Start of Recorded information

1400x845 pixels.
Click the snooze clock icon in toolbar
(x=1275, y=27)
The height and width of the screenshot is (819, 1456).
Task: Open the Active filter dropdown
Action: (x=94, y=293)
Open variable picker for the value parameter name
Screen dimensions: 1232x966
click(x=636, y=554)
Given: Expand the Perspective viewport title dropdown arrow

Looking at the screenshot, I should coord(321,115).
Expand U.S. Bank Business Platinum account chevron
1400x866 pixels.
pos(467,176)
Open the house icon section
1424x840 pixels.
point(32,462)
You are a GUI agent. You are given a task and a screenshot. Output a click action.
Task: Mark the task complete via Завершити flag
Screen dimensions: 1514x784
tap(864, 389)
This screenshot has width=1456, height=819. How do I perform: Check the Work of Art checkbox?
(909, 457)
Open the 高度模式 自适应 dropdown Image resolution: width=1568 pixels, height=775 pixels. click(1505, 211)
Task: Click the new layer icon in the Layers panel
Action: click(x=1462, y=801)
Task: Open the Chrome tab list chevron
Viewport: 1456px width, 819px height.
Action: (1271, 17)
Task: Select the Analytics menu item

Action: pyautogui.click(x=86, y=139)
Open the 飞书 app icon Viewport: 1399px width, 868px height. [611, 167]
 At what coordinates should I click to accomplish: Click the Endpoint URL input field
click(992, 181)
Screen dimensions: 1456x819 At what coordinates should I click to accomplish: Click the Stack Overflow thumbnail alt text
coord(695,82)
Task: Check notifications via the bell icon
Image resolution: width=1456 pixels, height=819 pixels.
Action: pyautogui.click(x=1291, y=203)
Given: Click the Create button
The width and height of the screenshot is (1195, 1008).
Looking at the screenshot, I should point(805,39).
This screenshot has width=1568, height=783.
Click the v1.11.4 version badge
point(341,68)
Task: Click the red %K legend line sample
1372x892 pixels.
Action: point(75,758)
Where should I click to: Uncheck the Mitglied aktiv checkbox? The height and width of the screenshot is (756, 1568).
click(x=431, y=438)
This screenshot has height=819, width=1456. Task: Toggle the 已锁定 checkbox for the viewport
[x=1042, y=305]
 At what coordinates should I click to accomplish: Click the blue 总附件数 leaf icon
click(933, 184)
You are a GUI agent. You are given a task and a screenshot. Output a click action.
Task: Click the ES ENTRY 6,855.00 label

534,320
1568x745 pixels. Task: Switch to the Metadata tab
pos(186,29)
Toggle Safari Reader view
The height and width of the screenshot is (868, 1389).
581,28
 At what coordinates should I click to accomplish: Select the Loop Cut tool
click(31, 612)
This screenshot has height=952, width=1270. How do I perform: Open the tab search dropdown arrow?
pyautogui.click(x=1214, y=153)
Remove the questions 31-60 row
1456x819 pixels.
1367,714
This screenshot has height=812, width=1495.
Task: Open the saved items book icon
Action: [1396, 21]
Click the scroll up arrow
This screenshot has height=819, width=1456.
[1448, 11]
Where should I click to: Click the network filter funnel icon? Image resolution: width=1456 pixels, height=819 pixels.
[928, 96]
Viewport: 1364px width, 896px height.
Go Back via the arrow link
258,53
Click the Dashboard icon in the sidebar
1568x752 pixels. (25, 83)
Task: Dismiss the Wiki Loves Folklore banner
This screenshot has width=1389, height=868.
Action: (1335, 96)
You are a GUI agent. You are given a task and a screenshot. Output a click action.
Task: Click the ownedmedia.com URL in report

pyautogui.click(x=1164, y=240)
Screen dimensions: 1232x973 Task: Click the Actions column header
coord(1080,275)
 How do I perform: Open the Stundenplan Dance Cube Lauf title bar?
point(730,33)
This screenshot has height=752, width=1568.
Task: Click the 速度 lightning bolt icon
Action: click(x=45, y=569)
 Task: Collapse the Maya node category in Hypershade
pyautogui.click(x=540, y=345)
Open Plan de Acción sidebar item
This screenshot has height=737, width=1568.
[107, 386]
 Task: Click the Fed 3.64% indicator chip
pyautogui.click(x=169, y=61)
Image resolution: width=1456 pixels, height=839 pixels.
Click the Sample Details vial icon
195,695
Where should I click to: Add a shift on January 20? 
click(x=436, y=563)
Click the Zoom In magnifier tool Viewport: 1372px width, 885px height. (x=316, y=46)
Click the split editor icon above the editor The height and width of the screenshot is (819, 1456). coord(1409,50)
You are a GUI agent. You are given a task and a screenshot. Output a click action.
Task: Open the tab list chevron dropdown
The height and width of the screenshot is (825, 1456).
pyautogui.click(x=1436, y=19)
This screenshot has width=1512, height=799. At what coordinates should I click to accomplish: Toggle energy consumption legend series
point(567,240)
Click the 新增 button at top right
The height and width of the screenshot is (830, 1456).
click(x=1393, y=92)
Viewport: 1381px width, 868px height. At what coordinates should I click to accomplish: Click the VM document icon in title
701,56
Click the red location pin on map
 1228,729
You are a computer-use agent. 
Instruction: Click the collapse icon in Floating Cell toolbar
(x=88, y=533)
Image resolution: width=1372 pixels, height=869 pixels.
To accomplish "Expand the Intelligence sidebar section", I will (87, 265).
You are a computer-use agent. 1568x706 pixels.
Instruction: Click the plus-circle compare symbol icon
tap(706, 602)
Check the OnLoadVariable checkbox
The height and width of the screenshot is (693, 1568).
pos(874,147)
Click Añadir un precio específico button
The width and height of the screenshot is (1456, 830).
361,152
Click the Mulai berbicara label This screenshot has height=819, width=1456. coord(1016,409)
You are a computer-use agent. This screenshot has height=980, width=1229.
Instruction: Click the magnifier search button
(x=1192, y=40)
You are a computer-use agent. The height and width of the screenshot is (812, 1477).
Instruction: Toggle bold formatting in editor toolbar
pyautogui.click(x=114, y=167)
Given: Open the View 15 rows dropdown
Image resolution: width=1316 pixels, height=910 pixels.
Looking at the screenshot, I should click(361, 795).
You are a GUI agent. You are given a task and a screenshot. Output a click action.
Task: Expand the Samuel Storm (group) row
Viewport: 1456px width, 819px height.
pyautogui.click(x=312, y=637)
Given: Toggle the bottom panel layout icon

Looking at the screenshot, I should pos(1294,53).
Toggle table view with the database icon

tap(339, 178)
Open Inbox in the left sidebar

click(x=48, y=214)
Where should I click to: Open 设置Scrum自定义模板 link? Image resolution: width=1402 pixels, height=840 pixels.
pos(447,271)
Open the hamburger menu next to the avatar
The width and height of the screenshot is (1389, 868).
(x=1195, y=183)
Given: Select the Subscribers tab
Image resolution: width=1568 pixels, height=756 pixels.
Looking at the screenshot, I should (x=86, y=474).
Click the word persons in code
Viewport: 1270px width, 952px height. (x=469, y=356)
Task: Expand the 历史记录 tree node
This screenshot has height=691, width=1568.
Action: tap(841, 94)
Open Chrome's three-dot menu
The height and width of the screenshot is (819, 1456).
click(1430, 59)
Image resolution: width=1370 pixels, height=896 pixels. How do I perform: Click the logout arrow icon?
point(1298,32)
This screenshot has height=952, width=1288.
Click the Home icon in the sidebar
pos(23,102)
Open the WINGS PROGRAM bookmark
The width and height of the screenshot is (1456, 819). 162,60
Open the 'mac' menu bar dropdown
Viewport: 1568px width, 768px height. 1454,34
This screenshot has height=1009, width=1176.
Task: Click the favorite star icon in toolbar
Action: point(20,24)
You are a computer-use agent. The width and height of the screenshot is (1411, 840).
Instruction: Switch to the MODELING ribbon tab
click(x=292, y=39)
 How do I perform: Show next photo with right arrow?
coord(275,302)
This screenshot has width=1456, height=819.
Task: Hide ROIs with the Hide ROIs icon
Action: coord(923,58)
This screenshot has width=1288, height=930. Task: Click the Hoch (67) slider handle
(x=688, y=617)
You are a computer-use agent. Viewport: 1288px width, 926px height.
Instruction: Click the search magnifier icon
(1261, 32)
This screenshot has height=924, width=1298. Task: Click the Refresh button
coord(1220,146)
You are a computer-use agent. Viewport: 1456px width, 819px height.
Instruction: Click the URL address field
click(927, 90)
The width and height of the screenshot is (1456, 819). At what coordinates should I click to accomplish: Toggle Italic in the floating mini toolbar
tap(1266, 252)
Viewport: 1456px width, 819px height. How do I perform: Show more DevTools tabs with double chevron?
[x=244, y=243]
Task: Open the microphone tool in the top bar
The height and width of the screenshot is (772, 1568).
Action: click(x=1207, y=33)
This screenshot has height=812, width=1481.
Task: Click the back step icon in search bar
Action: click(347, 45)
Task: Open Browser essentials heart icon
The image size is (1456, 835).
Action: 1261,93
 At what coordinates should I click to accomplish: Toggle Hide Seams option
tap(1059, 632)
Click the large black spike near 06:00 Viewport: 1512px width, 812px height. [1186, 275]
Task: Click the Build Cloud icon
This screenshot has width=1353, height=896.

End of Recorded information

§ **What is required**: Working from the material above, retype exactly the lines from the one with "Where should I click to: Uncheck" through the one with "Click the Zoom", both included, and only those lines.

§ **Answer**:
Where should I click to: Uncheck the Mitglied aktiv checkbox? The height and width of the screenshot is (756, 1568).
click(x=431, y=438)
This screenshot has height=819, width=1456. Task: Toggle the 已锁定 checkbox for the viewport
[x=1042, y=305]
 At what coordinates should I click to accomplish: Click the blue 总附件数 leaf icon
click(933, 184)
You are a GUI agent. You are given a task and a screenshot. Output a click action.
Task: Click the ES ENTRY 6,855.00 label

534,320
1568x745 pixels. Task: Switch to the Metadata tab
pos(186,29)
Toggle Safari Reader view
The height and width of the screenshot is (868, 1389).
581,28
 At what coordinates should I click to accomplish: Select the Loop Cut tool
click(31, 612)
This screenshot has height=952, width=1270. How do I perform: Open the tab search dropdown arrow?
pyautogui.click(x=1214, y=153)
Remove the questions 31-60 row
1456x819 pixels.
1367,714
This screenshot has height=812, width=1495.
Task: Open the saved items book icon
Action: [1396, 21]
Click the scroll up arrow
This screenshot has height=819, width=1456.
[1448, 11]
Where should I click to: Click the network filter funnel icon? Image resolution: width=1456 pixels, height=819 pixels.
[928, 96]
Viewport: 1364px width, 896px height.
Go Back via the arrow link
258,53
Click the Dashboard icon in the sidebar
1568x752 pixels. (25, 83)
Task: Dismiss the Wiki Loves Folklore banner
This screenshot has width=1389, height=868.
Action: (1335, 96)
You are a GUI agent. You are given a task and a screenshot. Output a click action.
Task: Click the ownedmedia.com URL in report

pyautogui.click(x=1164, y=240)
Screen dimensions: 1232x973 Task: Click the Actions column header
coord(1080,275)
 How do I perform: Open the Stundenplan Dance Cube Lauf title bar?
point(730,33)
This screenshot has height=752, width=1568.
Task: Click the 速度 lightning bolt icon
Action: click(x=45, y=569)
 Task: Collapse the Maya node category in Hypershade
pyautogui.click(x=540, y=345)
Open Plan de Acción sidebar item
This screenshot has height=737, width=1568.
[107, 386]
 Task: Click the Fed 3.64% indicator chip
pyautogui.click(x=169, y=61)
Image resolution: width=1456 pixels, height=839 pixels.
Click the Sample Details vial icon
195,695
Where should I click to: Add a shift on January 20? 
click(x=436, y=563)
Click the Zoom In magnifier tool Viewport: 1372px width, 885px height. (x=316, y=46)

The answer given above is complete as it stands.